── Supplied records

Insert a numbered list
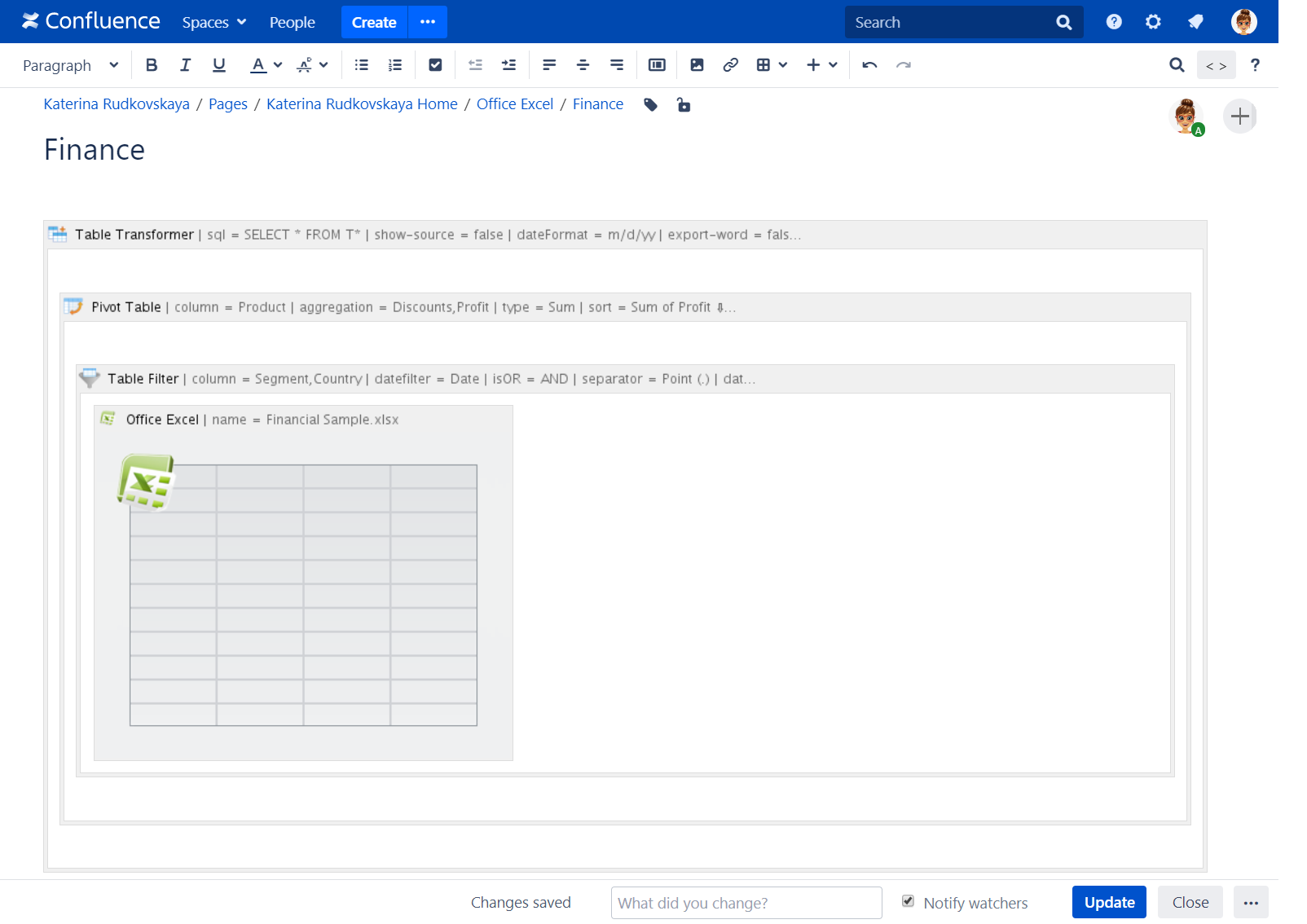Viewport: 1307px width, 924px height. 395,65
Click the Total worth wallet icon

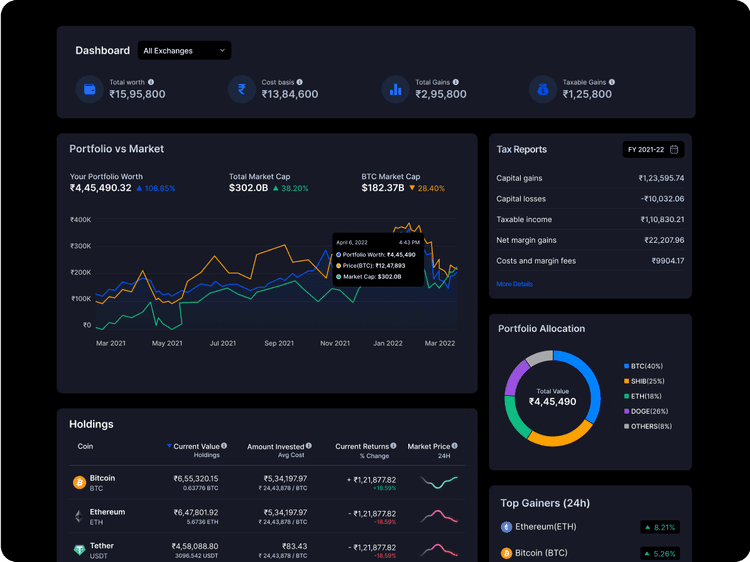tap(90, 89)
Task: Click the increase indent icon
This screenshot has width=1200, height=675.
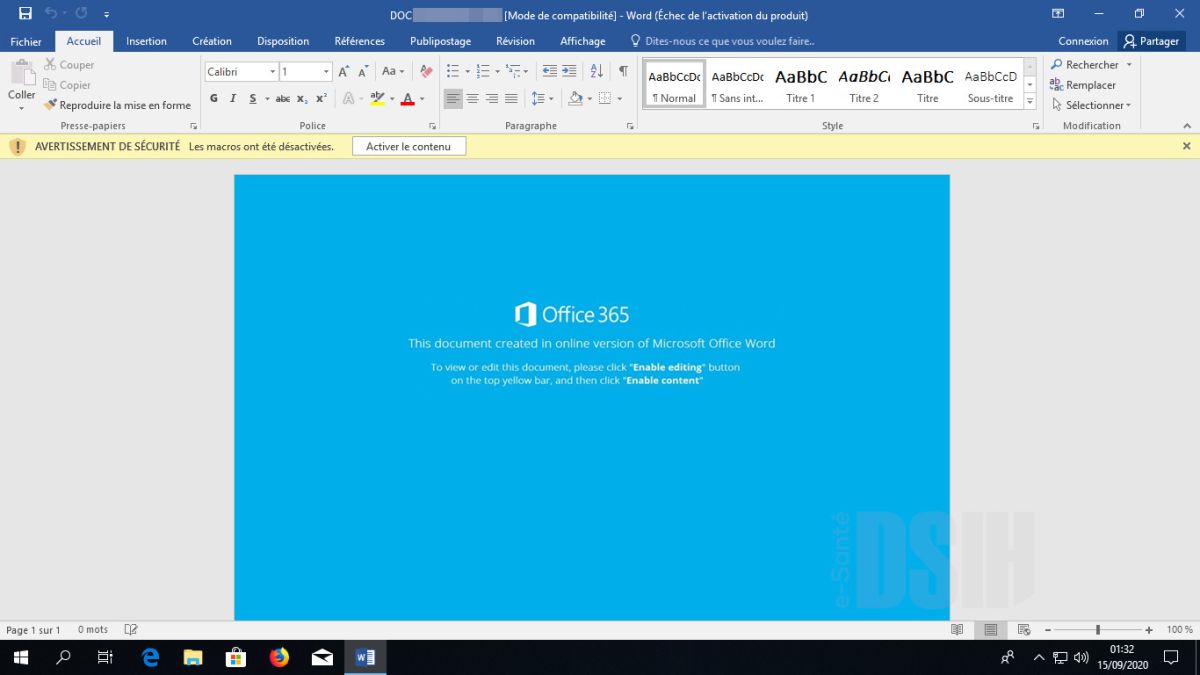Action: [569, 71]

────

Your goal:
Every line above must be printed again exactly, pictures excluded.

Exercise result:
Insert a numbered list
Viewport: 1307px width, 924px height. 395,65
Click the Total worth wallet icon

tap(90, 89)
Task: Click the increase indent icon
This screenshot has width=1200, height=675.
Action: [569, 71]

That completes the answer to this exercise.